Stored items

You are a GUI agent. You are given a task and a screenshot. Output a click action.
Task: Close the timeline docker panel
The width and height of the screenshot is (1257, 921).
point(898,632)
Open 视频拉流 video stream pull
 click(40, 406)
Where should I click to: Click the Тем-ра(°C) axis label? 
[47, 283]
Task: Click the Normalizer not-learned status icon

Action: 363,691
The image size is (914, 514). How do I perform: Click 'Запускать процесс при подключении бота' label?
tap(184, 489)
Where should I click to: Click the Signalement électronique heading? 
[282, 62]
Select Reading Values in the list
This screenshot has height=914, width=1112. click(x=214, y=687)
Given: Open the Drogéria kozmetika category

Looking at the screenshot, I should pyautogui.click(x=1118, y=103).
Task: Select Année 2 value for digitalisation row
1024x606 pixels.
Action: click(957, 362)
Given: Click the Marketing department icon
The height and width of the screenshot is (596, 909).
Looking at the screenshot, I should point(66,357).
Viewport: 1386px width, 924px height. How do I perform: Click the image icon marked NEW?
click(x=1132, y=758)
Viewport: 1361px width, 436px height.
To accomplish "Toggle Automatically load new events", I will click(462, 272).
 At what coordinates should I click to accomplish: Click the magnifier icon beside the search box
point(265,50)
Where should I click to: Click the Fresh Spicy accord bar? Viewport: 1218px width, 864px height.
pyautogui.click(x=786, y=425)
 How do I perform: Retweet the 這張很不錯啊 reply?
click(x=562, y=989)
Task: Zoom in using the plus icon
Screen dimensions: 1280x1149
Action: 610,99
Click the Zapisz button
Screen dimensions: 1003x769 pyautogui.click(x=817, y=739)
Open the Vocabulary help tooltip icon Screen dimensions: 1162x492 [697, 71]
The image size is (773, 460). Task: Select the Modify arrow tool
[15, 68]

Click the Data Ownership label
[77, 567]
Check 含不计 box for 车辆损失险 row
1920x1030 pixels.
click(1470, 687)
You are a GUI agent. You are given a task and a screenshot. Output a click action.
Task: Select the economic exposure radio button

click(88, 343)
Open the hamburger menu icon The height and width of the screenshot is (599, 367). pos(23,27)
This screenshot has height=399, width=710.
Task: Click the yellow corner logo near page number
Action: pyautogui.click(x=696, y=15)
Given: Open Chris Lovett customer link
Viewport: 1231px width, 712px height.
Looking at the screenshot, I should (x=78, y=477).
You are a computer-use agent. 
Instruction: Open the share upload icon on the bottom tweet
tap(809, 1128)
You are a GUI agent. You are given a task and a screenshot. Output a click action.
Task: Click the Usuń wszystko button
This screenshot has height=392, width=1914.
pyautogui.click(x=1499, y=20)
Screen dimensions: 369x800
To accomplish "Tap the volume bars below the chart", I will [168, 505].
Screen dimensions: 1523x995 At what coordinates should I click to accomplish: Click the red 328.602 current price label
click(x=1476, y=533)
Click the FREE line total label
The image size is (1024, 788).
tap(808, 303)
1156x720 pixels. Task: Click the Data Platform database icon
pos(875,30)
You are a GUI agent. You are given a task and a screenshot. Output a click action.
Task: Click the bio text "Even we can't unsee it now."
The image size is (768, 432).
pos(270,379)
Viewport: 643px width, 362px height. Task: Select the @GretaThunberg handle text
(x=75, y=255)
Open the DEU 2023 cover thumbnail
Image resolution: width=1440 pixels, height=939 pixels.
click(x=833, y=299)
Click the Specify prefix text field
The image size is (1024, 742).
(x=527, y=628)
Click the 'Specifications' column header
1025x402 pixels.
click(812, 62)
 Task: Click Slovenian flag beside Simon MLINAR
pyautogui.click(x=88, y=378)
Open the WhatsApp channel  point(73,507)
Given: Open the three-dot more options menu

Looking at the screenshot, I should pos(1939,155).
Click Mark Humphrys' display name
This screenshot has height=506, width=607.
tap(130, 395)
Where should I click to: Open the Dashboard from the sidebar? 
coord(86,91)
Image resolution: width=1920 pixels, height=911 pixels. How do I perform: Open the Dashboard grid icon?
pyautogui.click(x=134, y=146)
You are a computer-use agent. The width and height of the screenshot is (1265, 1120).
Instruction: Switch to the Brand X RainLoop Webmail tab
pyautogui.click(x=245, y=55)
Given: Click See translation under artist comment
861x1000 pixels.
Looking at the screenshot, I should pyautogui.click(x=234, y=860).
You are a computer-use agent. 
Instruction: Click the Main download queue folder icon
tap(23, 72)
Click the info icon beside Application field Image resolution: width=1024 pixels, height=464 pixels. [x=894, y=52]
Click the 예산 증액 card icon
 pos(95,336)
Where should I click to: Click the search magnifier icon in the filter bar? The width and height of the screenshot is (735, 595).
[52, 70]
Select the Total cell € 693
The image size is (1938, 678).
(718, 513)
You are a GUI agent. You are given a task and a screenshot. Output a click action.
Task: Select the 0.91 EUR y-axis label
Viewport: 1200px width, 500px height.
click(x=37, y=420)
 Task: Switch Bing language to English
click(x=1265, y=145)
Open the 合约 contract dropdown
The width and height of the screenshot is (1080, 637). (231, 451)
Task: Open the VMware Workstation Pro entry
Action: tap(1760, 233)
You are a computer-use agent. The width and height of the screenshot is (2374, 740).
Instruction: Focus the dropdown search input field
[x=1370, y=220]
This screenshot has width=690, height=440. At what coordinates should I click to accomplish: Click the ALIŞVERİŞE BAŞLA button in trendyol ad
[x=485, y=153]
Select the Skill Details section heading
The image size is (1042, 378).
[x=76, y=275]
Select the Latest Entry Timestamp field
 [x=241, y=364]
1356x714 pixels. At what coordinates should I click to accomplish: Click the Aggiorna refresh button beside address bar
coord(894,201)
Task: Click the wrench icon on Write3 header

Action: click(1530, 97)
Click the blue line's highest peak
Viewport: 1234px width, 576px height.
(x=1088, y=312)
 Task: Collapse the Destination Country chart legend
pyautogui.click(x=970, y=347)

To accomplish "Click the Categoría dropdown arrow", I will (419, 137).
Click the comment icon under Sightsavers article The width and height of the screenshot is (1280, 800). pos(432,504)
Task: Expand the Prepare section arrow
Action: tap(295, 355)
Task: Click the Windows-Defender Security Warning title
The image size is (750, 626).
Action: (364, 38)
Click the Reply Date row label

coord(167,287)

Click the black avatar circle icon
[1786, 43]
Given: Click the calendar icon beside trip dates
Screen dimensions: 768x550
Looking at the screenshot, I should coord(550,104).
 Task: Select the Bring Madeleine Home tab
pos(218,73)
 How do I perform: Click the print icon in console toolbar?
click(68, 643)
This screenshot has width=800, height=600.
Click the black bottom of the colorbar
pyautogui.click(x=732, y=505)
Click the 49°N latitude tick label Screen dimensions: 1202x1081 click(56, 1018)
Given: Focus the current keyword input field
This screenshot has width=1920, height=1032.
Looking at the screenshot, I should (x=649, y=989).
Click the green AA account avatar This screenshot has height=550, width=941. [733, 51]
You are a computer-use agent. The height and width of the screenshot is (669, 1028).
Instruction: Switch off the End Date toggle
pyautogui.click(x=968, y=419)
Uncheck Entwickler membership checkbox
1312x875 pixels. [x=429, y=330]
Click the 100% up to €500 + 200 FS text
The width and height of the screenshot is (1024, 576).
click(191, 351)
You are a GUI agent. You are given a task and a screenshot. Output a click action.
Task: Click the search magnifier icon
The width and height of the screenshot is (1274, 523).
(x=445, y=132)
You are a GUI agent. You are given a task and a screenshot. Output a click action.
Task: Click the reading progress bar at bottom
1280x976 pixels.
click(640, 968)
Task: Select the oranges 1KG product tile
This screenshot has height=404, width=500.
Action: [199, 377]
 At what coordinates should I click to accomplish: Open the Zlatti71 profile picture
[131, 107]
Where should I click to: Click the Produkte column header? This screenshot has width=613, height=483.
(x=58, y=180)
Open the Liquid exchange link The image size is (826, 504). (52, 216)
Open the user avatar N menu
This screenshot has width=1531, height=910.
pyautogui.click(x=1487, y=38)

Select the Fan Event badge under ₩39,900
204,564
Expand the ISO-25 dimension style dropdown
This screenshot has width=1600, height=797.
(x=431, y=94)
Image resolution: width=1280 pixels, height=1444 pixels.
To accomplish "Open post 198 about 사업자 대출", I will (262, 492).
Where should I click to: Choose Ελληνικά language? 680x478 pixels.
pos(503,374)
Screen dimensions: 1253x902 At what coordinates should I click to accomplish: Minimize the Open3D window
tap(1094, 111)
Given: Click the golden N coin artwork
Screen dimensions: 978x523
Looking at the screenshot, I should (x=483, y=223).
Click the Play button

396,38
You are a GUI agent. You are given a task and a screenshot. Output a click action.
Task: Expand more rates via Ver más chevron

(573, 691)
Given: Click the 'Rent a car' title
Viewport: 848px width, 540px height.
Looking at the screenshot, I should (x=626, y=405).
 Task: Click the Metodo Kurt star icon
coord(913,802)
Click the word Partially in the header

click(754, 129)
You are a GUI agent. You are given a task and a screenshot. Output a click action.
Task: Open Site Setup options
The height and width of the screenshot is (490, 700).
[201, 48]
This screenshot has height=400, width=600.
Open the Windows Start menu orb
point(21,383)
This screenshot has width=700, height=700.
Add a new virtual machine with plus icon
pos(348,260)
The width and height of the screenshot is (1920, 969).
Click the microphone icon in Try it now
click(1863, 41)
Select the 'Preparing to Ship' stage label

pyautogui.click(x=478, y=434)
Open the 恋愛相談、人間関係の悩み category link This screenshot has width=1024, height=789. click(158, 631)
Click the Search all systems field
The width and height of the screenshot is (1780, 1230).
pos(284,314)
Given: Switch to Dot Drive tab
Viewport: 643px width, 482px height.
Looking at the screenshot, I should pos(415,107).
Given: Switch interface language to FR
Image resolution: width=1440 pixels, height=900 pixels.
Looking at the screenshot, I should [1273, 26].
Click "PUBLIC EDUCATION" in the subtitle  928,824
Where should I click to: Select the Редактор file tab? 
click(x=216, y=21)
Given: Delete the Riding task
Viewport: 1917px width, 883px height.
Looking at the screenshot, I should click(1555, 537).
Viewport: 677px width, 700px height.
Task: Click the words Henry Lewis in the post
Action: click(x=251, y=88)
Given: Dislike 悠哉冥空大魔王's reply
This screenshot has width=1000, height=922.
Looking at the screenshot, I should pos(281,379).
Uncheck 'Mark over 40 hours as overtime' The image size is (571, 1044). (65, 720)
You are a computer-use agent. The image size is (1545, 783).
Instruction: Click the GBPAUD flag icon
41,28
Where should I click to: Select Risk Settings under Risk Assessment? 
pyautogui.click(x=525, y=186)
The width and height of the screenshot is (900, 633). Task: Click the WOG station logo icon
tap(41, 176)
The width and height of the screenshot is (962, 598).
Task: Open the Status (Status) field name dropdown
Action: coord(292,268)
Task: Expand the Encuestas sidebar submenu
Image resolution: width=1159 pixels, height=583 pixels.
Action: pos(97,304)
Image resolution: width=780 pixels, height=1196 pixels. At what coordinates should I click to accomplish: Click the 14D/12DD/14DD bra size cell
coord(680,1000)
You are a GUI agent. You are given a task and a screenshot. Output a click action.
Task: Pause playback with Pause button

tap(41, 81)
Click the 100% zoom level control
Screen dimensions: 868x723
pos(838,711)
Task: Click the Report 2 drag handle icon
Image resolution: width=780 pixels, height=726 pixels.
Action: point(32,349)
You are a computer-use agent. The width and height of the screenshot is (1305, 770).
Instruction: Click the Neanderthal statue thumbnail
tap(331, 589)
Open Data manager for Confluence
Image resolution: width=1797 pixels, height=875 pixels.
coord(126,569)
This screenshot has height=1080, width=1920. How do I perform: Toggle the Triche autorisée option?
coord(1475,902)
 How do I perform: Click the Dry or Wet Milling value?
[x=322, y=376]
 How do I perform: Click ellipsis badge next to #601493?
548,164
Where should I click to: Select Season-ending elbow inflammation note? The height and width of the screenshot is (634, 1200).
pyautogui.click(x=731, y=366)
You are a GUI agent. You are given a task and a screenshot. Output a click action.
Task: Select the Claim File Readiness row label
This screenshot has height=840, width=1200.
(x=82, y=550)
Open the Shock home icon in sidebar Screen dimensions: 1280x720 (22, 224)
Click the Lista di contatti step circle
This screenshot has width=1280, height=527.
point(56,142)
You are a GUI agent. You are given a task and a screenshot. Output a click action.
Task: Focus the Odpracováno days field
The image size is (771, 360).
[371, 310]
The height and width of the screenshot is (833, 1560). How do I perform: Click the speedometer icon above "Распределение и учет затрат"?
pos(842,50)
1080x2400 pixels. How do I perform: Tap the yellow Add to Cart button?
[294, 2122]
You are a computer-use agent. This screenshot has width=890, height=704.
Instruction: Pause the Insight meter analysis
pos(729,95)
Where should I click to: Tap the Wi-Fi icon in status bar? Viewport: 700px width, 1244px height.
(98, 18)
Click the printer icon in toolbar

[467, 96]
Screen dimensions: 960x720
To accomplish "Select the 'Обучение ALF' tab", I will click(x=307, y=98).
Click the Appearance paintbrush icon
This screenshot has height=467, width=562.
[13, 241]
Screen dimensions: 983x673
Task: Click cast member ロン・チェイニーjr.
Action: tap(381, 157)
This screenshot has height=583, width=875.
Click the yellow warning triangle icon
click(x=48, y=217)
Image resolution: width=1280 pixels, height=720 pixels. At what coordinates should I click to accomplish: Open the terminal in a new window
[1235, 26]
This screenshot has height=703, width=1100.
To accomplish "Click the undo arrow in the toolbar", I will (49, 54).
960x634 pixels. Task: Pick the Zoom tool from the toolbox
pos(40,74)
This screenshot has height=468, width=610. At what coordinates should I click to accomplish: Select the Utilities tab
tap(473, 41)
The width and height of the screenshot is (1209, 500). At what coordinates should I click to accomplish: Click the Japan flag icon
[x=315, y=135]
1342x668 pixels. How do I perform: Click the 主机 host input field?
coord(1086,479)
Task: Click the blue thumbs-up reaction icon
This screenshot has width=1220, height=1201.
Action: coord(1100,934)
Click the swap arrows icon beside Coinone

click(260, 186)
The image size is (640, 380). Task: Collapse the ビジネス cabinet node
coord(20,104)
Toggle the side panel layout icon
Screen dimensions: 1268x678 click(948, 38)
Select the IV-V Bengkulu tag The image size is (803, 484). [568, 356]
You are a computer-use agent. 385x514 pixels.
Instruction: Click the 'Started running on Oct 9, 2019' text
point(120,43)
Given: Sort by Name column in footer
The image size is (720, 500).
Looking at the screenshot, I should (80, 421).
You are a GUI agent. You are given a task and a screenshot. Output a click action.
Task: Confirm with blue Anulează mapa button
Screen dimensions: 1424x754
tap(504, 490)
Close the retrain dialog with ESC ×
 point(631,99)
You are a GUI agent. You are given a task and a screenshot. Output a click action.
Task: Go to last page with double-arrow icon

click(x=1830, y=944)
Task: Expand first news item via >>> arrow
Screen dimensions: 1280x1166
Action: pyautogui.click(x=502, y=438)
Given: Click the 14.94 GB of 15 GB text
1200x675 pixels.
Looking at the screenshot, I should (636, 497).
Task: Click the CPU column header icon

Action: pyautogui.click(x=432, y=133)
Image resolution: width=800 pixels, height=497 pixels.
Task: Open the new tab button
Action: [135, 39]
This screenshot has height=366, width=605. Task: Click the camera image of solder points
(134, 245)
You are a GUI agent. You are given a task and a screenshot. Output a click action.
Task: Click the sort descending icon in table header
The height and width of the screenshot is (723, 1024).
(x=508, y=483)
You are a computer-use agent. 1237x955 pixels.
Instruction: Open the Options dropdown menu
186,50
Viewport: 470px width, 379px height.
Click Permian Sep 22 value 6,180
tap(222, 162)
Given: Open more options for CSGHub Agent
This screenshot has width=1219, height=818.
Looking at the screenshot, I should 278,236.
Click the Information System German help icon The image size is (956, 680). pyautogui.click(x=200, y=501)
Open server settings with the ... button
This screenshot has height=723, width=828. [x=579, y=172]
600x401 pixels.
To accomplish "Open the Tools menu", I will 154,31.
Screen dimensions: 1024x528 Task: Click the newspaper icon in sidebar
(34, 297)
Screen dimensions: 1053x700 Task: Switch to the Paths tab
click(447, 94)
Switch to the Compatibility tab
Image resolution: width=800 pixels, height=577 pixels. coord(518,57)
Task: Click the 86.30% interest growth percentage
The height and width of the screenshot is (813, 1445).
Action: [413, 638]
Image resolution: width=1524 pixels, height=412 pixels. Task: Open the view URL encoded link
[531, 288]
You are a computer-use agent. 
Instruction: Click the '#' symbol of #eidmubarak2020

What you need to do: Starting at the first line of the data above, retype each line exactly until you reach the line containing "Given: Click the Marketing department icon", and include that line too.

Solution for this exercise:
You are a GUI agent. You are given a task and a screenshot. Output a click action.
Task: Close the timeline docker panel
The width and height of the screenshot is (1257, 921).
point(898,632)
Open 视频拉流 video stream pull
 click(40, 406)
Where should I click to: Click the Тем-ра(°C) axis label? 
[47, 283]
Task: Click the Normalizer not-learned status icon

Action: 363,691
The image size is (914, 514). How do I perform: Click 'Запускать процесс при подключении бота' label?
tap(184, 489)
Where should I click to: Click the Signalement électronique heading? 
[282, 62]
Select Reading Values in the list
This screenshot has height=914, width=1112. click(x=214, y=687)
Given: Open the Drogéria kozmetika category

Looking at the screenshot, I should pyautogui.click(x=1118, y=103).
Task: Select Année 2 value for digitalisation row
1024x606 pixels.
Action: click(957, 362)
Given: Click the Marketing department icon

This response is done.